### EXTRAIT CITÉ
··········
Elle entend se prévaloir des dispositions de l'article L 1224-2 du code de travail selon lesquelles le nouvel employeur est tenu à l'égard des salariés dont les contrats de travail subsistent, aux obligations qui incombaient à l'ancien employeur à la date de la modification de la situation de l'employeur. Elle explique que l'exclusion visée par le " 2o " de cet article ne s'applique pas lorsque le fonds de commerce est confié à un nouveau locataire.
Elle s'oppose à la demande reconventionnelle présentée par l'appelante, faisant valoir que sa demande n'est pas liée au contrat de travail ou à son exécution, et qu'elle n'est pas de la compétence de la juridiction prud'homale.
Par ailleurs par conclusions notifiées à la partie adverse le 25 février 2011, auxquelles il a été fait référence à l'audience des débats, Mme B... soulève l'irrecevabilité de l'appel au motif qu'aucun chef des demandes présentées devant le Conseil de Prud'hommes ne dépasse le taux du dernier ressort de 4 000 euros.
Motifs de la décision :
Il résulte des dispositions de l'article R 1462-1 du code du travail, que le Conseil de Prud'hommes statue en dernier ressort lorsque la valeur totale des prétentions d'aucune des parties ne dépasse le taux compétence de 4 000 euros.
Or en l'espèce le total des prétentions de la salariée, portées devant le Conseil de Prud'hommes dépasse 4 000 euros. En conséquence l'appel de la SARL Rive Droite Service doit être déclaré recevable.
En vertu des dispositions de l'article L 1224- un du code du travail, lorsque survient une modification dans la situation juridique de l'employeur, notamment par succession, vente, fusion, transformation du fonds, mise en société de l'entreprise, tous les contrats de travail en cours au jour de la modification subsistent entre le nouvel employeur et le personnel de l'entreprise.
Ces dispositions s'appliquent en cas de changement de locataire gérant d'un fonds de commerce, comme en l'espèce.
Il résulte des dispositions de l'article L 1224-2, que le nouvel employeur est tenu, à l'égard des salariés dont les contrats de travail subsistent, aux obligations qui incombaient à l'ancien l'employeur à la date de la modification, sauf dans les cas suivants :- 1o procédure de sauvegarde, de redressement ou de liquidation judiciaire ;- 2o substitution d'employeurs intervenue sans qu'il y ait eu de convention entre ceux-ci, le premier employeur remboursant les sommes acquittées par le nouvel employeur, dues à la date de la modification, sauf s'il a été tenu compte de la charge résultant de ses obligations dans la convention intervenue entre eux.
··········
### DONNÉES FOURNIES
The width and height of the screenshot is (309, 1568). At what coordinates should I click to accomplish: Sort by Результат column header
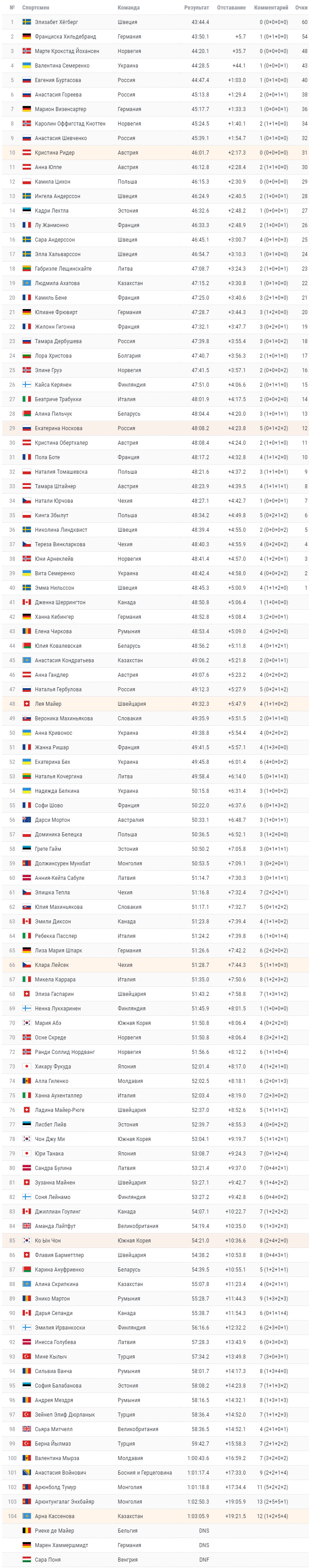[196, 8]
··········
Dans l'extrait cité, résumez en une phrase plus courte le paragraphe qui commence par « Par ailleurs par conclusions notifiées », sans perdre ses faits principaux. Les données fournies n'ont aucun rapport avec l'extrait cité.

Dans des conclusions notifiées à la partie adverse le 25 février 2011 et évoquées à l'audience, Mme B... soutient que l'appel est irrecevable, car aucun chef des demandes présentées au Conseil de Prud'hommes ne dépasse le taux du dernier ressort de 4 000 euros.